Hoy no me apetece hablar de elecciones, de partidos, de economía, de este mal y el otro peor. Este artículo lo voy a dedicar a los muchos y buenos grupos y solistas musicales que hay en el Bajo Aragón histórico y lo complicado que lo tienen para hacer lo que más les gusta, actuar, tañer sus guitarras, crear música.
En castellano músico es aquel que hace música sin embargo en aragonés, además de mosico (músico) persona que vive de la música, también encontramos mosicaire, castellanizado a musicaire, que es toda aquella persona que vive la música y que no necesariamente debe ser músico.
En muchos de nuestros pueblos, ciudades y comarcas encontramos variedad de mosicaires, Interpretan folk, pop, ska, rock, coral, clásica, blues, jazz, folklore andaluz o aragonés, la música que les gusta. En Alcañiz, Andorra, Alcorisa, Albalate, en muchos de nuestros pueblos encontramos escenarios de calidad para poder disfrutar de lo que llamamos música culta. El problema aparece para los grupos que forman normalmente gente joven, con escasos medios económicos en la mayor parte de los casos.
En Zaragoza extraño es el barrio que no disponga de salas donde disfrutar de conciertos rock de grupos locales.
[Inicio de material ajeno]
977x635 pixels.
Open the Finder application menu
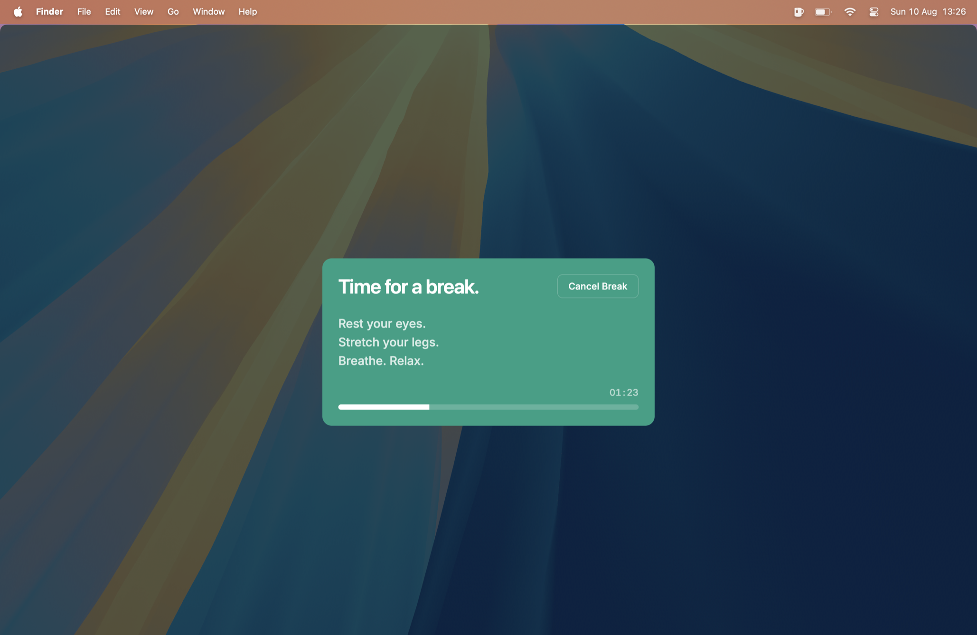pos(49,12)
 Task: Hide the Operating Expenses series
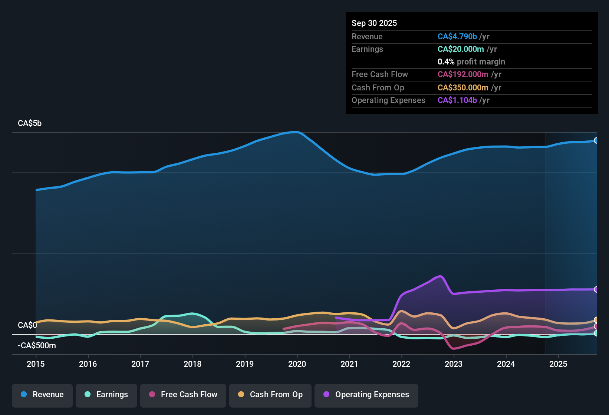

Yo soy un asiduo a salas como Arena Rock, En Bruto o The Cavern Prior. En cambio nuestras comarcas no disponen de este tipos de locales donde disfrutar de los muchos y buenos grupos de nuestras comarcas y de una copa o refresco al sonido de un tema rock, pop o el que toque en ese momento. La Barraca de Cretas es una fantástica excepción.
Es momento de pedir a empresarios hosteleros, incluso a las instituciones locales y comarcales, que abran las puertas a futuros mosicaires que los hay muy preparados habiendo sido, muchos de ellos, en las excelentes Escuelas de Música bajoaragonesas como las de Alcañiz, Alcorisa o Andorra.